_CONSEGNA_
Nel brano sulla tassazione dei fondi immobiliari, qual è l'aliquota della ritenuta sui proventi distribuiti dal fondo prevista dall'art. 7 del D.L. 351/2001?

Enrico Matano, Dottorando di ricerca in diritto tributario, Università Cattolica del Sacro Cuore di Milano

Di cosa si parla in questo articolo

La recente risposta n. 18/2025 dell’Agenzia delle Entrate, ha offerto un chiarimento in merito alla qualifica di “investitore istituzionale”, ai sensi dell’art. 32, c. 3, lett. g), del D.L. 78/2010, con particolare riferimento a enti ecclesiastici che detengono partecipazioni in fondi immobiliari chiusi gestiti da SGR.

Prima di entrare nel merito della questione, occorre delineare i due principali regimi fiscali applicabili ai partecipanti ai fondi immobiliari:

  • regime di tassazione “per trasparenza”: previsto dall’art. 32, comma 3-bis, D.L. 78/2010, si applica ai soggetti partecipanti “non istituzionali”, che detengano una partecipazione pari o superiore al 5 per cento del fondo immobiliare. In questo caso, il partecipante deve dichiarare e tassare direttamente il reddito del fondo, indipendentemente dall’effettiva distribuzione dei proventi
  • per tutti gli altri soggetti, regime di tassazione con ritenuta alla fonte: disciplinato dall’art. 7 del D.L. 351/2001, prevede l’applicazione di una ritenuta del 26% a titolo d’imposta sui proventi distribuiti dal fondo immobiliare. Detto regime si applica, in ogni caso, agli “investitori istituzionali”, che detengano una partecipazione pari o superiore al 5 per cento del fondo e comporta che i redditi non vengano imputati per trasparenza, bensì subiscano un prelievo definitivo alla fonte. In particolare, la disposizione normativa prevede che rientrino tra gli investitori istituzionali, tra gli altri, anche gli “enti privati residenti in Italia che perseguano esclusivamente le finalità indicate nell’art. 1, comma 1, lett. c-bis), del D.Lgs. 153/1999”, tra le quali rientra anche quella di “religione e sviluppo spirituale”.

L’ente istante sosteneva che la gestione del proprio patrimonio immobiliare finalizzata al reperimento di risorse economiche per il sostentamento del clero lo escludesse dalla qualifica di investitore istituzionale, ritenendo che il requisito dell’esclusività fosse compromesso dalla presenza di attività economiche connesse alla gestione del patrimonio.

Voci per la localizzazione di parole ed elementi:
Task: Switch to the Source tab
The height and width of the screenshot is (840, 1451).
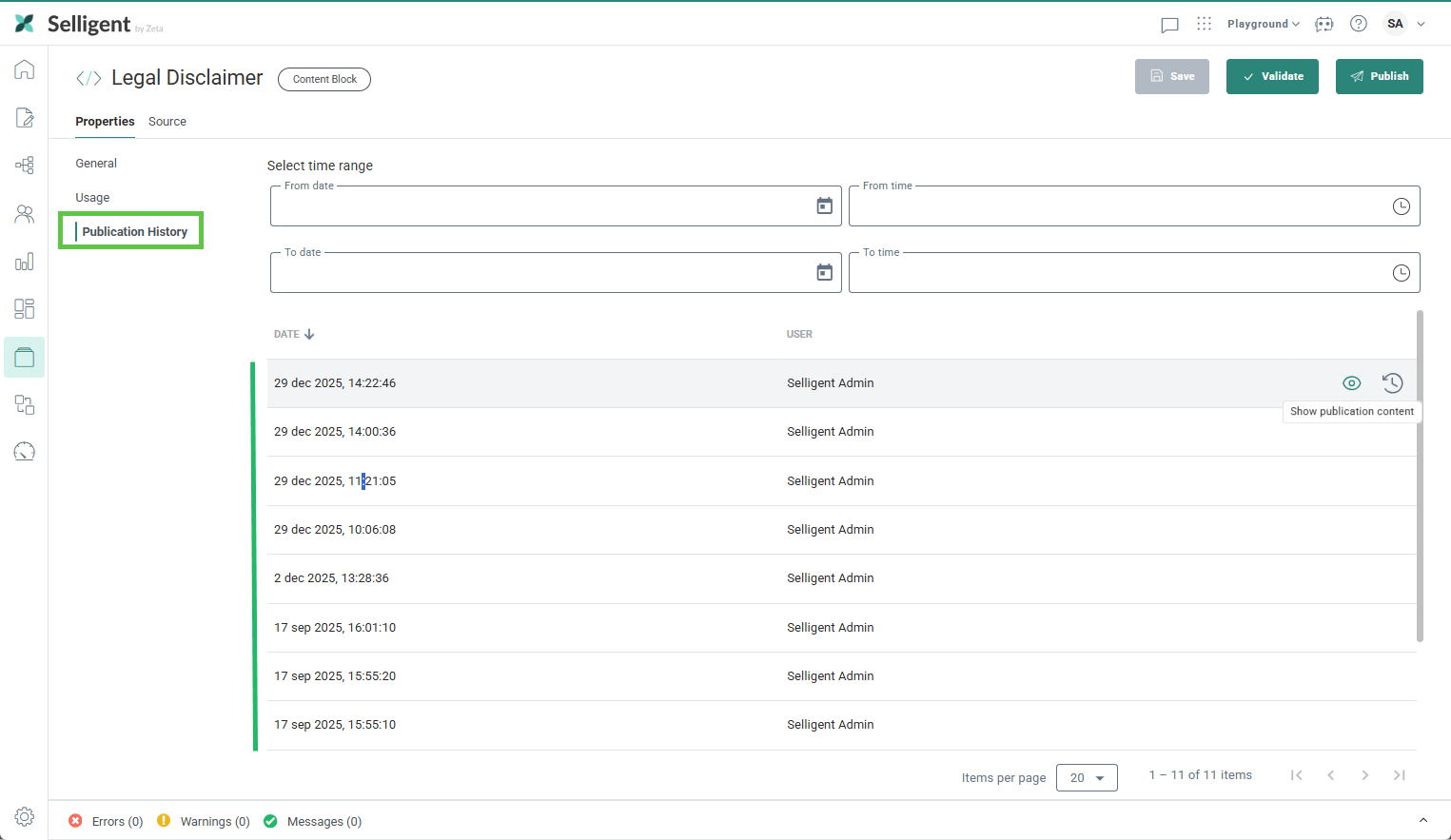Action: coord(167,122)
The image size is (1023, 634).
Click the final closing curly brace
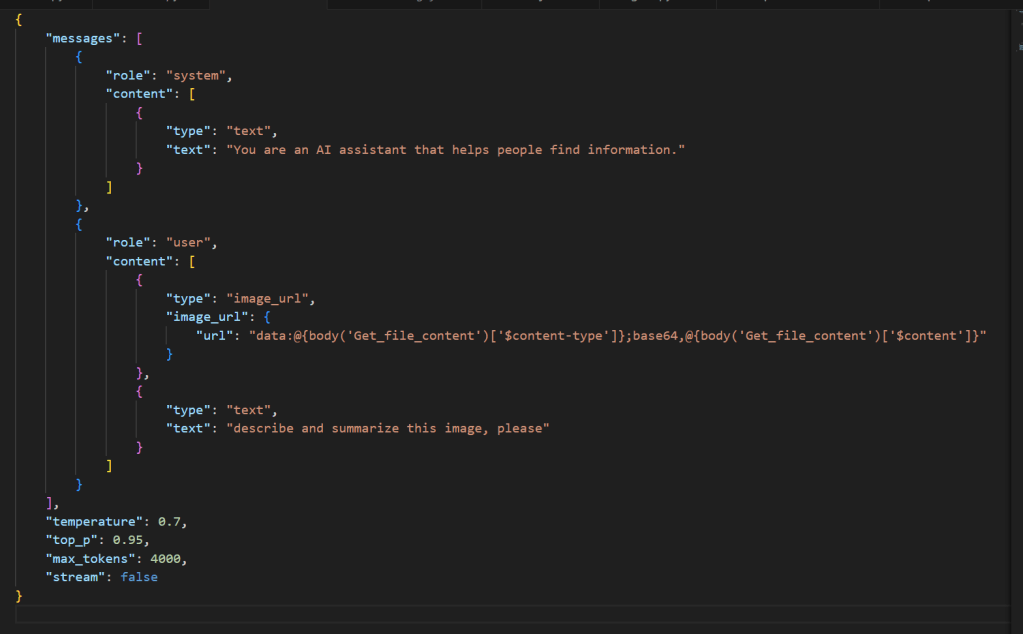[19, 596]
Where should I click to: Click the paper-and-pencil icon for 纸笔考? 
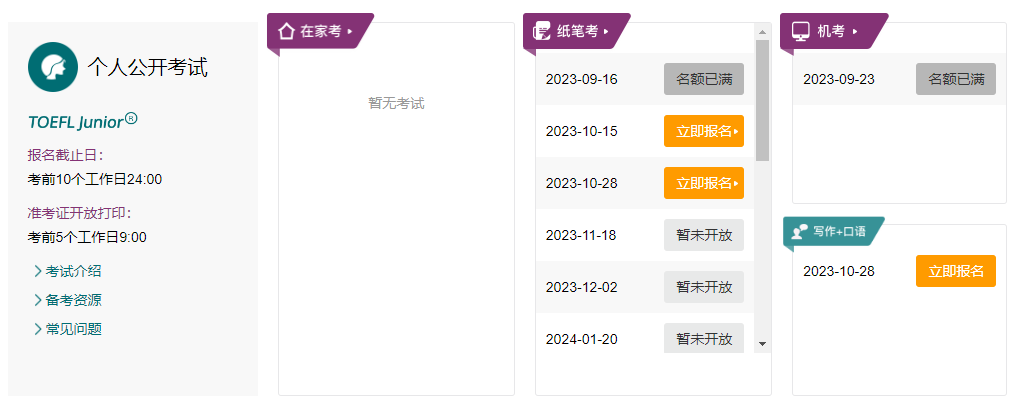tap(543, 31)
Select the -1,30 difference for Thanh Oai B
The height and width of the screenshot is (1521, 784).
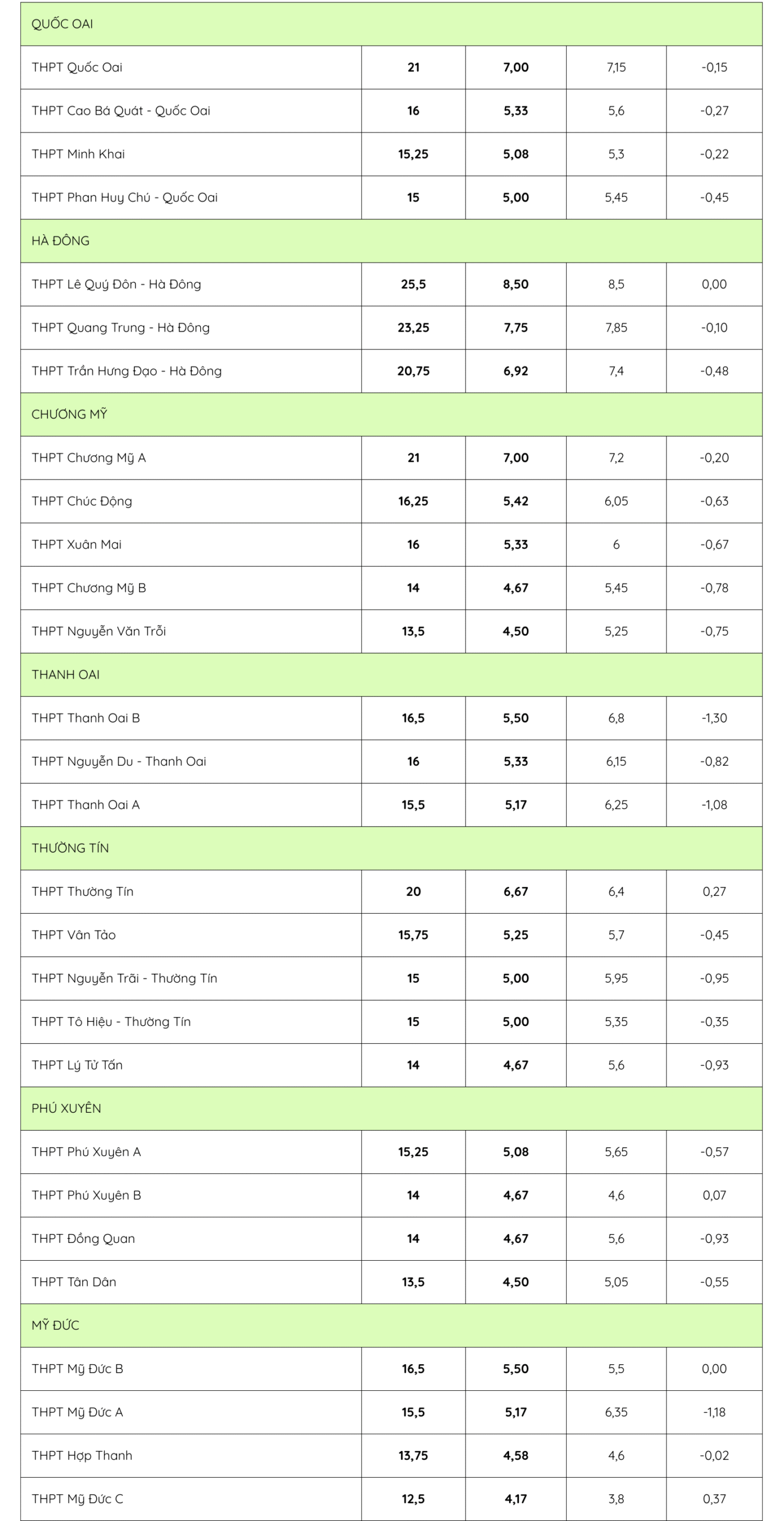pyautogui.click(x=714, y=718)
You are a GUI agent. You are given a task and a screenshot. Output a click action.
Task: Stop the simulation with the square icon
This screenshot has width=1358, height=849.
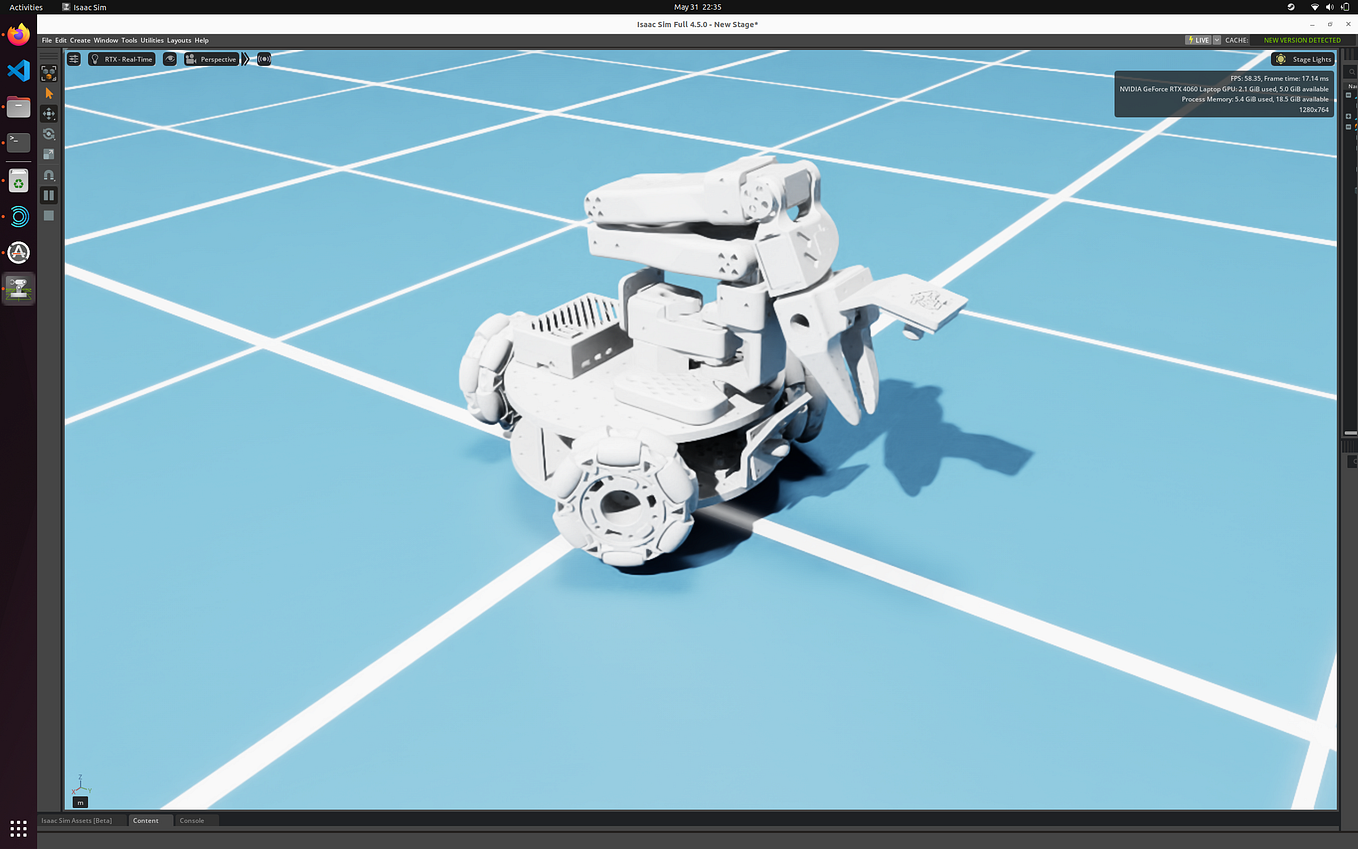(48, 214)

_RISULTATO_
Il 26%, applicato a titolo d'imposta.